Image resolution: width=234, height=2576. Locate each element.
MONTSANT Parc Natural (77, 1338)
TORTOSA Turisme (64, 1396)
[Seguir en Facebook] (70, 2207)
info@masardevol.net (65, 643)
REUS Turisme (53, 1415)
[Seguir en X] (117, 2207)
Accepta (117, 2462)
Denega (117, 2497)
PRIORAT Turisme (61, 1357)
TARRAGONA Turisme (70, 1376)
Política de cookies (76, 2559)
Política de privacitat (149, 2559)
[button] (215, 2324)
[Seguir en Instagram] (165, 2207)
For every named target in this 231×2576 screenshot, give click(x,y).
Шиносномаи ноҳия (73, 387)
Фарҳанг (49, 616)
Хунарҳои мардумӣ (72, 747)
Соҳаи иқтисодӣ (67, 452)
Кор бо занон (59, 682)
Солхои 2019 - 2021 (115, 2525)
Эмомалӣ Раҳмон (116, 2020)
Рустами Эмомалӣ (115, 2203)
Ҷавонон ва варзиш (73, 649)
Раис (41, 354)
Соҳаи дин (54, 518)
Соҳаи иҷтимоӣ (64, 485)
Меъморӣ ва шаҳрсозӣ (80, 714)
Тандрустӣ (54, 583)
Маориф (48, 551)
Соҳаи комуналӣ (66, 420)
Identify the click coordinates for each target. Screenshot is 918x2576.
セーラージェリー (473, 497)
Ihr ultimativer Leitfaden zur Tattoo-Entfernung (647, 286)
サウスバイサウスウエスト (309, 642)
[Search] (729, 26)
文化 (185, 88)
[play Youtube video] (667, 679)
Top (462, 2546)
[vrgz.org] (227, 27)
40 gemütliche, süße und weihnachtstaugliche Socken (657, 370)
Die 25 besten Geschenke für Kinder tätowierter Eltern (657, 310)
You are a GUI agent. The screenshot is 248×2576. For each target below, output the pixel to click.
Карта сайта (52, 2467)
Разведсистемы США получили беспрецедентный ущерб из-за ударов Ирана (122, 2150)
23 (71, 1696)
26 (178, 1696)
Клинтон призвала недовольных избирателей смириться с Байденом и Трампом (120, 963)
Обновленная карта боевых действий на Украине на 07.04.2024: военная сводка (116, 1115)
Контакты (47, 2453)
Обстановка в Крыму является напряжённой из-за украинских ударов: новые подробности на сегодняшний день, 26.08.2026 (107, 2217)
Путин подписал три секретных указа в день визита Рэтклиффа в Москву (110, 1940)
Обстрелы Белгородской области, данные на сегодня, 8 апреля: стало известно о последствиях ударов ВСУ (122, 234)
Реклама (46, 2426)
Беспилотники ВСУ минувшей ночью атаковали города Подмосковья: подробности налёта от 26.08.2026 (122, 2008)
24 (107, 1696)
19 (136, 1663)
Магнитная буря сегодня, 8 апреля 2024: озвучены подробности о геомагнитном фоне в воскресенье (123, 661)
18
□ □ □ □
• BRIEF
The listing above holds a line with "[button] (215, 2324)" and a line with "Соҳаи комуналӣ (66, 420)". Print the stretch from the first through the second, exactly and alone.

• WORKED SOLUTION
[button] (215, 2324)
[Seguir en Instagram] (165, 2207)
For every named target in this 231×2576 screenshot, give click(x,y).
Шиносномаи ноҳия (73, 387)
Фарҳанг (49, 616)
Хунарҳои мардумӣ (72, 747)
Соҳаи иқтисодӣ (67, 452)
Кор бо занон (59, 682)
Солхои 2019 - 2021 (115, 2525)
Эмомалӣ Раҳмон (116, 2020)
Рустами Эмомалӣ (115, 2203)
Ҷавонон ва варзиш (73, 649)
Раис (41, 354)
Соҳаи дин (54, 518)
Соҳаи иҷтимоӣ (64, 485)
Меъморӣ ва шаҳрсозӣ (80, 714)
Тандрустӣ (54, 583)
Маориф (48, 551)
Соҳаи комуналӣ (66, 420)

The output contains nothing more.